> **Request**
In the text on Rietveld's furniture for the Schröder House, what color were the tips on the blunt wooden ends of the Red/blue Chair?

──────── Extract to read

In keeping with the idea of an interior space being a total work of art, Rietveld invented new furniture for his new design.  Wright had seen the necessity of such control, if only because of the unsuitability of existing furniture for the modern interior.  The most famous of Rietveld’s furniture for the Schröder House is the Red/blue Chair, which had yellow tips, like full stop periods, on the blunt wooden ends.  Utterly without padding or comfort, countering Victorian upholstery, this chair is a pair of floating planes, red and blue, held together by black posts and lintels.  Inspired by William Morris’s groundbreaking recliner, the bare wood design became the Red/blue Chair of 1918 and fit beautifully into its new home, where it became one of the most famous chairs of all time.

────────────────
──────── Dataset extract

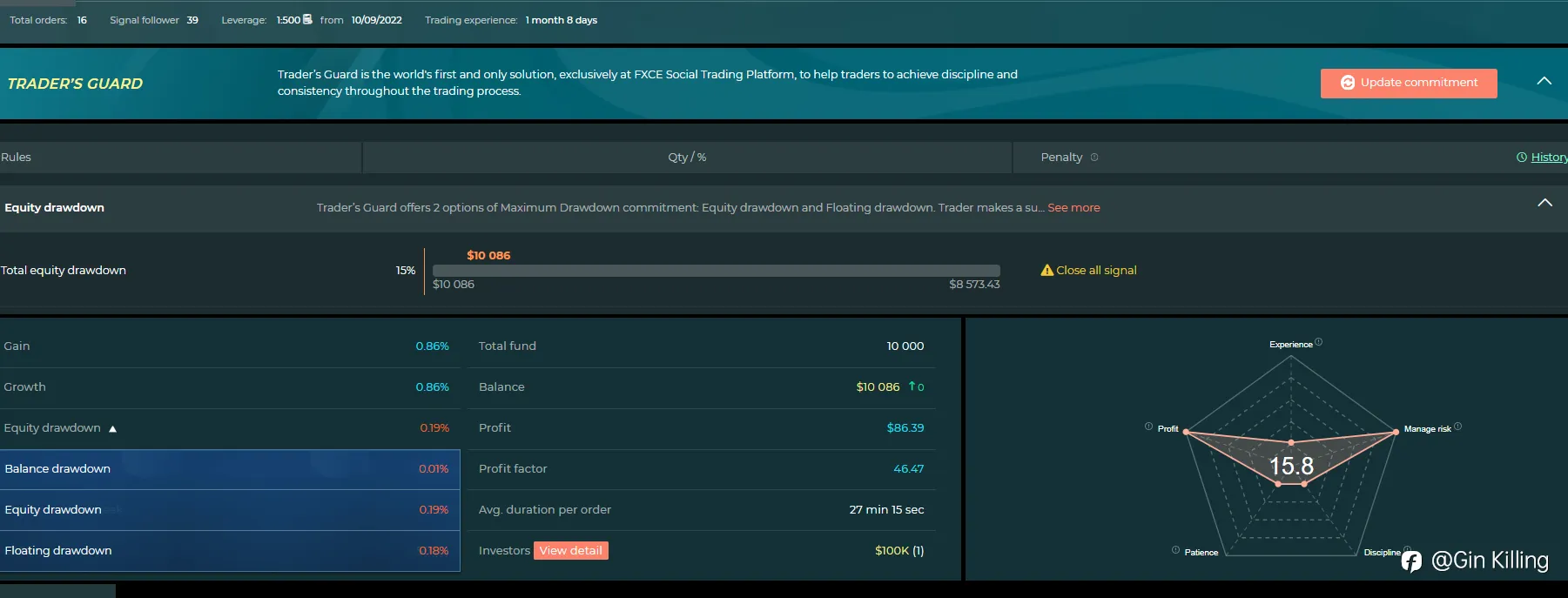1568x598 pixels.
Task: Click the Update commitment button
Action: (1409, 83)
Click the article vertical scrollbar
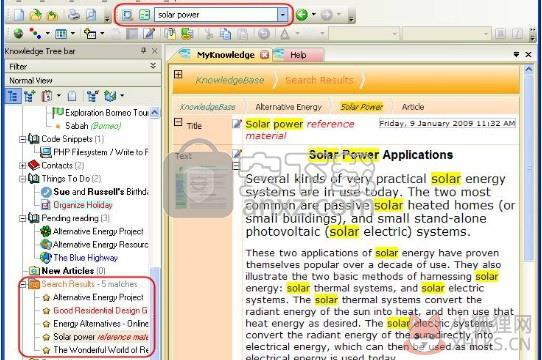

────────────────

> **Solution to this exercise**
Yellow.